[Exercise brief] Task for the records below: please copy exactly, and only, the lines from the one containing "Where should I click to: Expand" to the last line, both included, leaving out the pictures.

[Data in this exercise]

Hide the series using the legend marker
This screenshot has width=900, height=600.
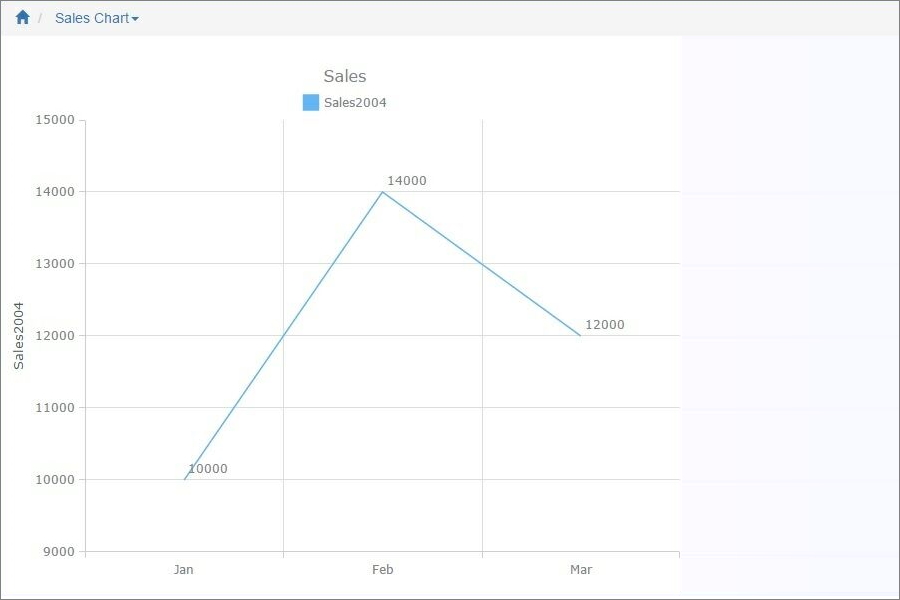click(310, 101)
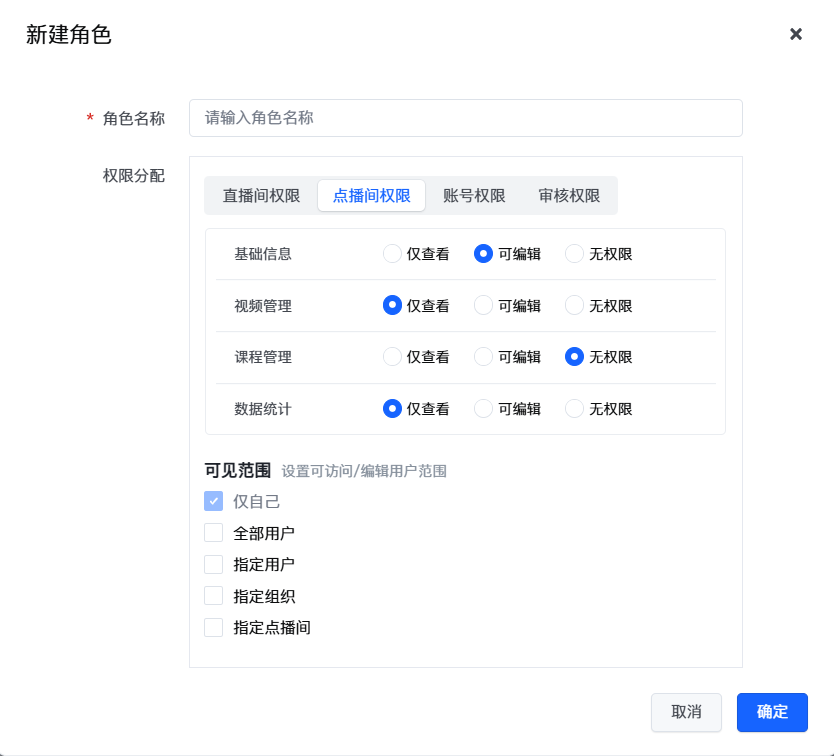Viewport: 834px width, 756px height.
Task: Set 数据统计 to 可编辑
Action: pyautogui.click(x=484, y=409)
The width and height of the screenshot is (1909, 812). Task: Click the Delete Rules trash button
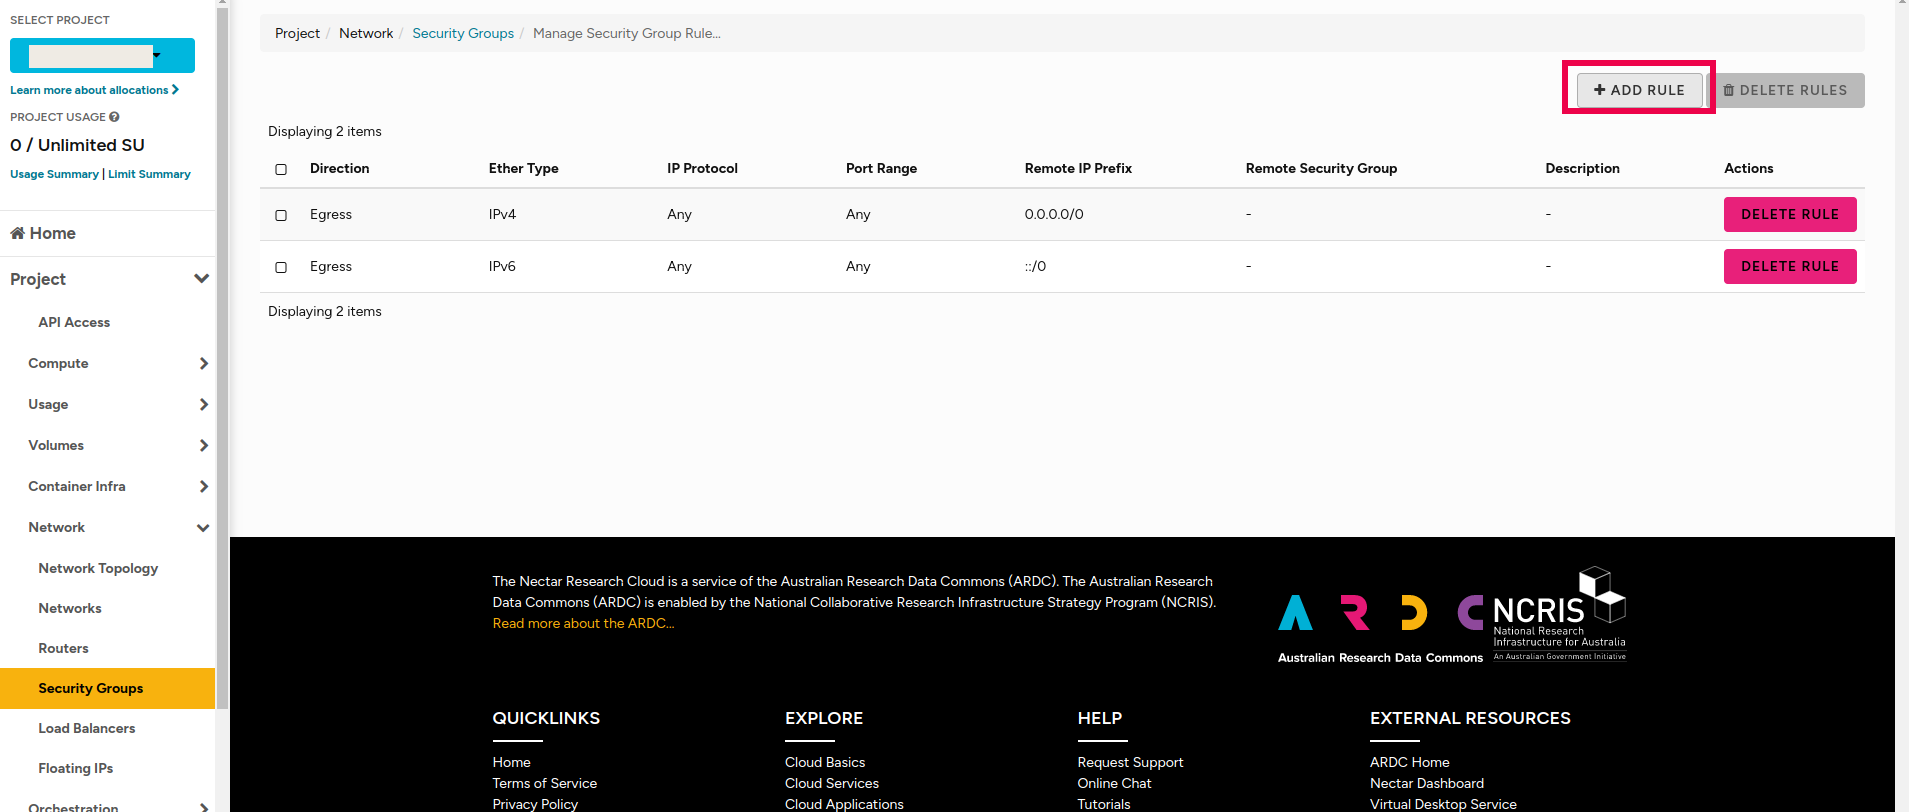point(1785,90)
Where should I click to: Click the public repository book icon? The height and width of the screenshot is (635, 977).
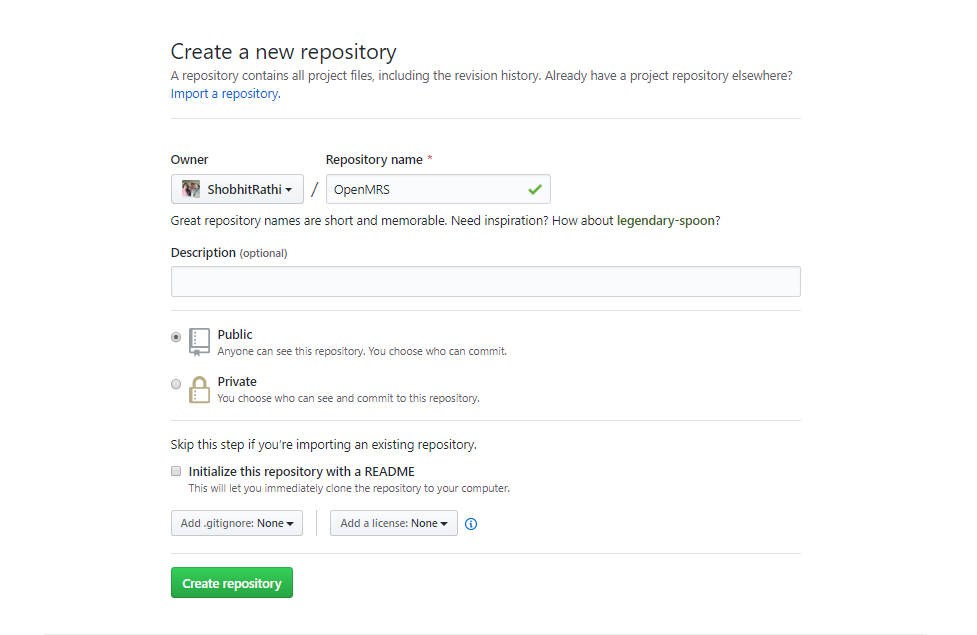coord(199,342)
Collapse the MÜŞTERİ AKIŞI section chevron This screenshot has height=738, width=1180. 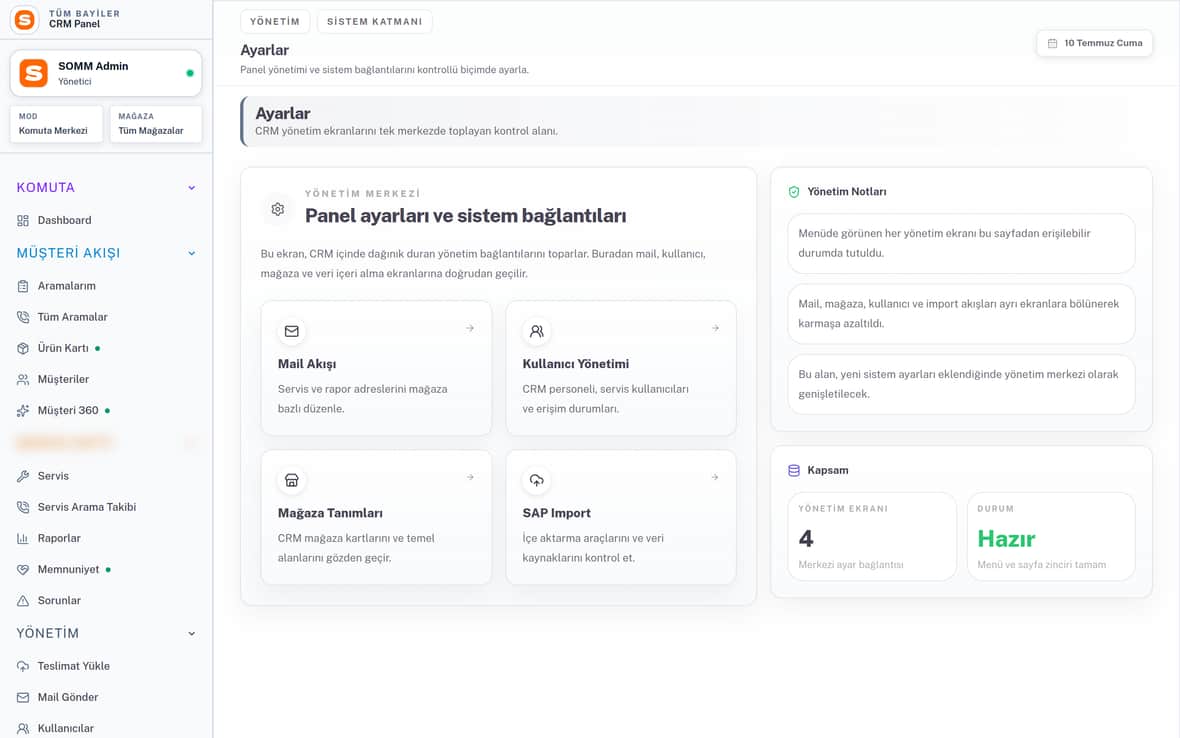(x=192, y=254)
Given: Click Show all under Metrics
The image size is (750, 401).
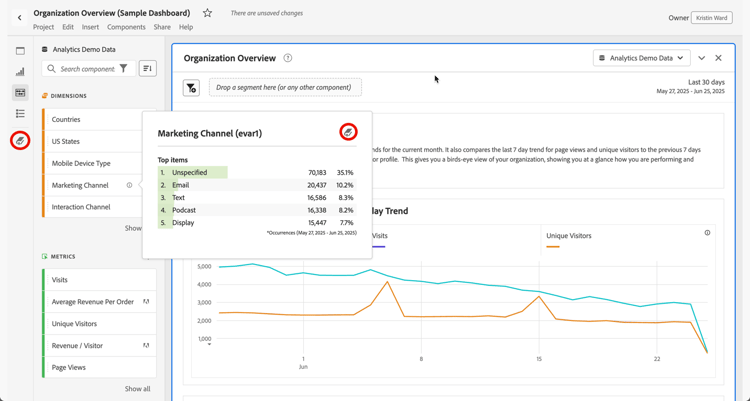Looking at the screenshot, I should 137,389.
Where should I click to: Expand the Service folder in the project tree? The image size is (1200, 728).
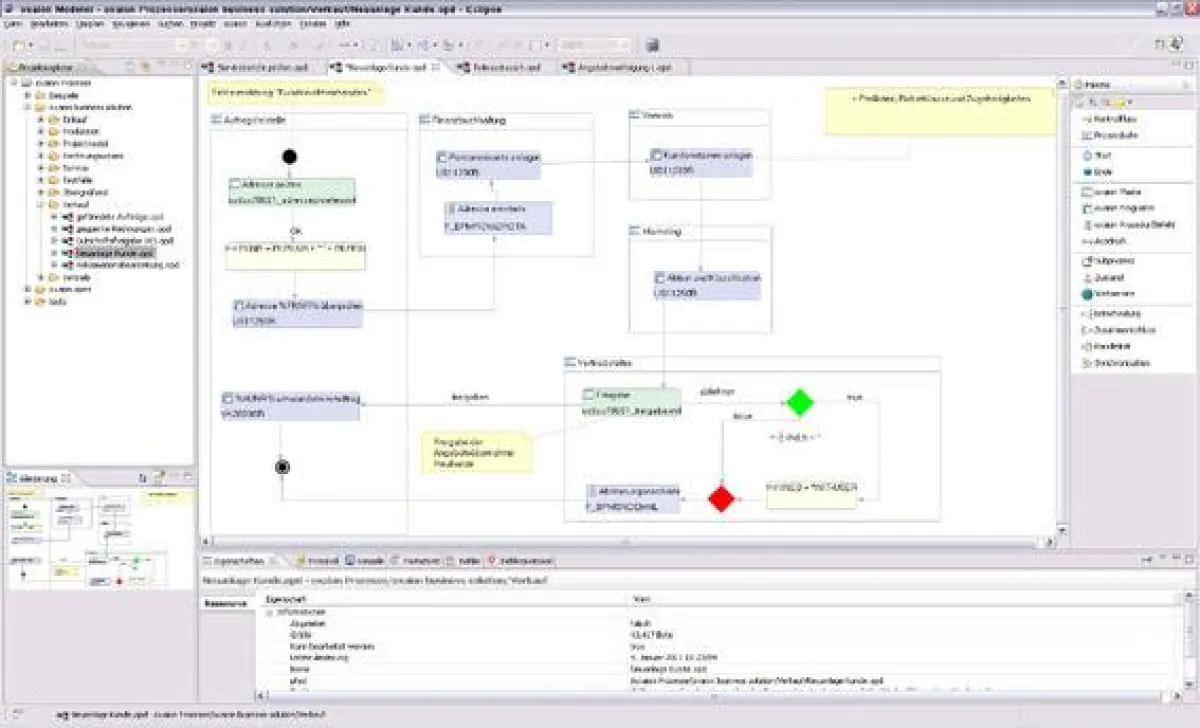[x=41, y=168]
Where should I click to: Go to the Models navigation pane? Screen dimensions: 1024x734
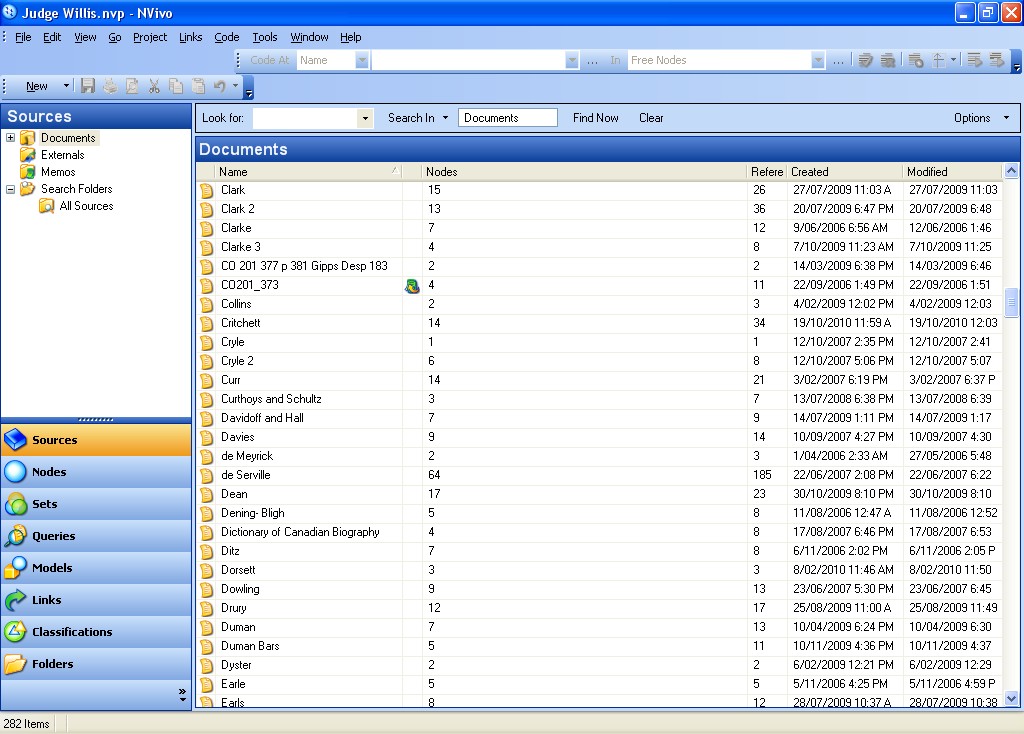coord(51,568)
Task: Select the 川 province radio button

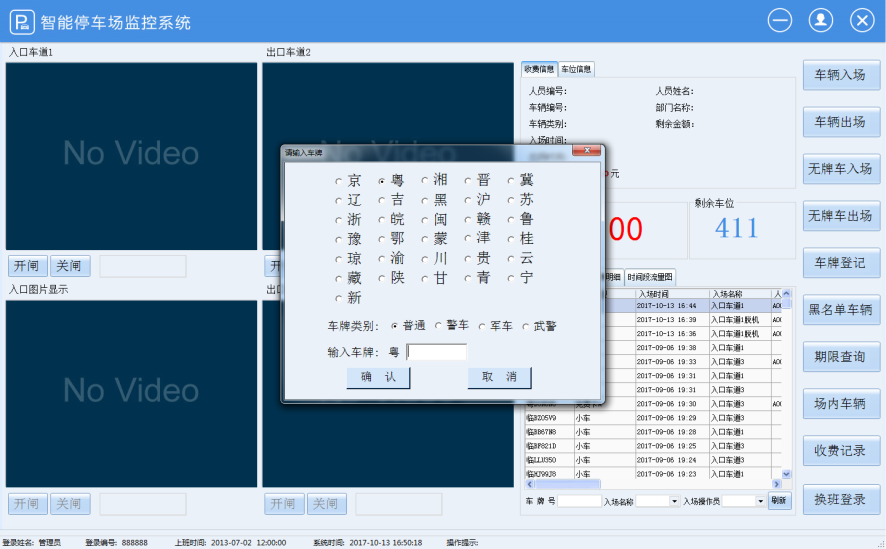Action: (x=425, y=259)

[Response]
Where should I click to: Expand the Service folder in the project tree? The image size is (1200, 728).
[x=41, y=168]
Where should I click to: Go to the Models navigation pane? Screen dimensions: 1024x734
coord(51,568)
Task: Select the 川 province radio button

Action: (x=425, y=259)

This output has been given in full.